Instruction – Reproduce every one of the following records word for word, keeping each line unchanged.

--- Records for the exercise Enclosed Below ---

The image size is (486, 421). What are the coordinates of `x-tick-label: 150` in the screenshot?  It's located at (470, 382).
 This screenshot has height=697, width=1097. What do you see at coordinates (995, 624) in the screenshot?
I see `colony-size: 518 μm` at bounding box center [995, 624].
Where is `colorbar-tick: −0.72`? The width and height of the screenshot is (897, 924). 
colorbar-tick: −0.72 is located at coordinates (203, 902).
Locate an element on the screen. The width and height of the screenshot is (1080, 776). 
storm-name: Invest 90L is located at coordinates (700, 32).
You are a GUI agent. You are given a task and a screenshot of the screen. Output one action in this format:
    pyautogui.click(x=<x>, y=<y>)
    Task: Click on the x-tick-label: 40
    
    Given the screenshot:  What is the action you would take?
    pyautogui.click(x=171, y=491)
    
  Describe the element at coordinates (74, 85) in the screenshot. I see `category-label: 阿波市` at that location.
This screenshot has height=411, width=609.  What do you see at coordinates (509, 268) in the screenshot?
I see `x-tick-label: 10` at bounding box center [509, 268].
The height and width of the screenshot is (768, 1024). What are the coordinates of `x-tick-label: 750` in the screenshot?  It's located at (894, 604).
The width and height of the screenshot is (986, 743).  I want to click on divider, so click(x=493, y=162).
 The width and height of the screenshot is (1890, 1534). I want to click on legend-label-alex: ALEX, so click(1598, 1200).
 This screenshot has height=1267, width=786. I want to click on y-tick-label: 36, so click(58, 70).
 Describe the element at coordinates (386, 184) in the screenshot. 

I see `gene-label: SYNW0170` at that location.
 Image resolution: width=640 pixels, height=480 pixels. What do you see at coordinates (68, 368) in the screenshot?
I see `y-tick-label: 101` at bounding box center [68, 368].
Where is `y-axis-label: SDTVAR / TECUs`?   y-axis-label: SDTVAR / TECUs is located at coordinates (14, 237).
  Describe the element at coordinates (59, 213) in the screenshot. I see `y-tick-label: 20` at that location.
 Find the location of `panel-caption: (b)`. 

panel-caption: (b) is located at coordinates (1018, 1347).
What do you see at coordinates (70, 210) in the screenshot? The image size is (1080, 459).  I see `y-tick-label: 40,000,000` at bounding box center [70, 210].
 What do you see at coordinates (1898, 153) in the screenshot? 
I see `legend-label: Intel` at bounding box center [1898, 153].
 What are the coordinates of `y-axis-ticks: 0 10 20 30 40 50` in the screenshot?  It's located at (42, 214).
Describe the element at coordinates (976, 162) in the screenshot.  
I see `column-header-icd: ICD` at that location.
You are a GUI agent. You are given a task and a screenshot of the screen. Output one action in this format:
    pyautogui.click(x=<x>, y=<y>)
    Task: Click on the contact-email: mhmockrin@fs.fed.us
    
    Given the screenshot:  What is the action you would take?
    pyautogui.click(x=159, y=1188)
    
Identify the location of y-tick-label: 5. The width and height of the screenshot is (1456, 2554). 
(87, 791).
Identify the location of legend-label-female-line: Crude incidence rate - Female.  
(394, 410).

--- End of Enclosed Records for the exercise ---

Reply to the exercise –
The image size is (486, 421). What are the coordinates of `x-tick-label: 150` in the screenshot?  It's located at (470, 382).
 This screenshot has height=697, width=1097. What do you see at coordinates (995, 624) in the screenshot?
I see `colony-size: 518 μm` at bounding box center [995, 624].
Where is `colorbar-tick: −0.72`? The width and height of the screenshot is (897, 924). 
colorbar-tick: −0.72 is located at coordinates (203, 902).
Locate an element on the screen. The width and height of the screenshot is (1080, 776). 
storm-name: Invest 90L is located at coordinates (700, 32).
You are a GUI agent. You are given a task and a screenshot of the screen. Output one action in this format:
    pyautogui.click(x=<x>, y=<y>)
    Task: Click on the x-tick-label: 40
    
    Given the screenshot:  What is the action you would take?
    pyautogui.click(x=171, y=491)
    
  Describe the element at coordinates (74, 85) in the screenshot. I see `category-label: 阿波市` at that location.
This screenshot has height=411, width=609.  What do you see at coordinates (509, 268) in the screenshot?
I see `x-tick-label: 10` at bounding box center [509, 268].
The height and width of the screenshot is (768, 1024). What are the coordinates of `x-tick-label: 750` in the screenshot?  It's located at (894, 604).
The width and height of the screenshot is (986, 743).  I want to click on divider, so click(x=493, y=162).
 The width and height of the screenshot is (1890, 1534). I want to click on legend-label-alex: ALEX, so click(1598, 1200).
 This screenshot has height=1267, width=786. I want to click on y-tick-label: 36, so click(58, 70).
 Describe the element at coordinates (386, 184) in the screenshot. 

I see `gene-label: SYNW0170` at that location.
 Image resolution: width=640 pixels, height=480 pixels. What do you see at coordinates (68, 368) in the screenshot?
I see `y-tick-label: 101` at bounding box center [68, 368].
Where is `y-axis-label: SDTVAR / TECUs`?   y-axis-label: SDTVAR / TECUs is located at coordinates (14, 237).
  Describe the element at coordinates (59, 213) in the screenshot. I see `y-tick-label: 20` at that location.
 Find the location of `panel-caption: (b)`. 

panel-caption: (b) is located at coordinates (1018, 1347).
What do you see at coordinates (70, 210) in the screenshot? The image size is (1080, 459).  I see `y-tick-label: 40,000,000` at bounding box center [70, 210].
 What do you see at coordinates (1898, 153) in the screenshot? 
I see `legend-label: Intel` at bounding box center [1898, 153].
 What are the coordinates of `y-axis-ticks: 0 10 20 30 40 50` in the screenshot?  It's located at (42, 214).
Describe the element at coordinates (976, 162) in the screenshot.  
I see `column-header-icd: ICD` at that location.
You are a GUI agent. You are given a task and a screenshot of the screen. Output one action in this format:
    pyautogui.click(x=<x>, y=<y>)
    Task: Click on the contact-email: mhmockrin@fs.fed.us
    
    Given the screenshot:  What is the action you would take?
    pyautogui.click(x=159, y=1188)
    
Identify the location of y-tick-label: 5. The width and height of the screenshot is (1456, 2554). 
(87, 791).
Identify the location of legend-label-female-line: Crude incidence rate - Female.  
(394, 410).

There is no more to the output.